Similarities Between the war in Iraq and the Vietnam War
As time passes, every society endures situations which stress its’ very fabric. Each societies’ history is sprinkled with these situations. One such situations which the United States underwent was the Vietnam war. For years this particular event has been hotly debated. Hardly anyone who was present at the time agrees on any point concerning this war, except that they regret it. It has become “the greatest American foreign policy calamity of the century.” . Now the United States finds itself entangled in another war. A war in Iraq which is beginning to resemble more and more the events of the Vietnam war. Many analysts, and even the public have begun to wonder if the current situation is the same as what took place in Vietnam. The answer is a disturbing yes. The current military engagement in Iraq is showing signs that it will become for this generation what Vietnam was to that generation.
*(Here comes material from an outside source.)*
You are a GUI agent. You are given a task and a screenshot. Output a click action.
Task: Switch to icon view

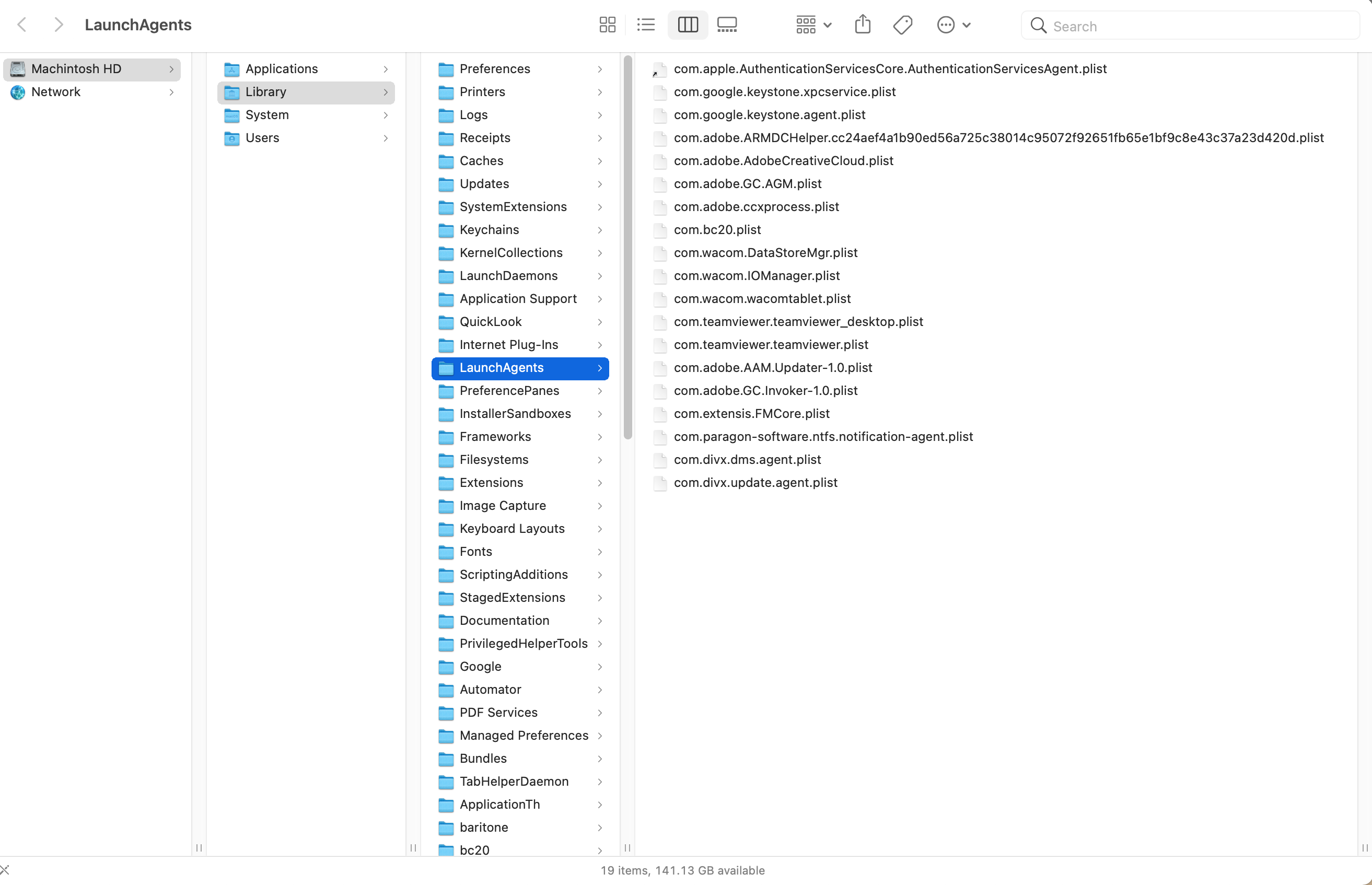pyautogui.click(x=607, y=25)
While there are many similarities and differences between these two engagements, there are more similarities. One of the most visible similarities between the two situations are the situations of the current and past Presidents. The President in charge at the beginning of the Vietnam war was Lyndon B. Johnson. The current President in charge of the war in Iraq is George Bush. Both presidents were launched into situations which they were unprepared. Johnson was catapulted unexpectedly into the presidency after the assassination of John F. Kennedy. Bush also was launched into an unexpected war on terrorism after the terrorist attacks of September 11th. While their goals differ the outcome of their decision ended up the same. Johnson’s goal was only to do enough in Vietnam in order to avoid losing Vietnam to communism. Bush’s goals are to fight terrorism and prevent other possible terrorist attacks.
In both cases public opinion of the president and of the military engagement went down. Polls of American society showed that Johnson’s popularity, at just 35 percent had fallen lower than any other president since Truman. Currently Bush’s popularity has fallen to the mid 40 percent. Increasing numbers of citizens are beginning to believe that his handling of the Iraqi threat has only increased the overall terrorist threat. Public opinion which was once heavily in support of the war in Iraq, has fallen to 57 percent, just barely a majority. In the case of the Vietnam war the next president’s first order of business was to remove the troops from battle, and already the talk is of how to disentangle the troops and get them home. Presidential candidates during the Vietnam era placed heavy emphasis on their commitment to withdrawing troops, while present Presidential candidate John Kerry has been quoted as saying “We need to set a new course in Iraq,we need toput an end to the American occupation.” During the Vietnam Era, there were numerous protests. Thousands of Americans protested American involvement in Vietnam. All across America there were protests on college campuses and many such incidents ended in violence. In some cases the National guard was even sent in to calm volatile situations, such as the protesting at Kent State University which left four students dead.
These foreign commitments also held similar military elements. Neither president initially intended to send the number of troops as they ended up sending. In 1963 after Kennedy’s assassination there were 16,000 American troops in Vietnam. By the end of 1965 there were 184,000. The number of American troops continued to increase until it reached its peak at 542,000 in 1969. The number of troops continued to increase despite continuing reports from the government that an end was near. Currently General John Abizaid stated “he needs at least 10,000 more troops than he had previously envisioned.”
A major reason for the public backlash was the personal aspect of the war. The Vietnam war seemed to hit home, this led to most of the widespread protests. The current war is the same with the added element of television. As communications have become faster and clearer, the war has been brought into people’s homes like never before. President Bush has acknowledged this by stating “Look, nobody likes to see dead people on their television screens, I don’t. It’s a tough time for the American people to see that. It’s gut wrenching.”
In conclusion, while the Vietnam war of the 1960’s and the current war in Iraq are two distinctly different wars, the latter is showing signs of becoming the former. All of the major aspects of the Vietnam wars are being shown, if only in lesser portions, in the current military engagement in Iraq. Both wars have negatively effected the Presidents in charge, both are viewed as military debacles, both are an intense source of debate and protest in America, and both increased the number of troops in action to numbers previously deemed unnecessary.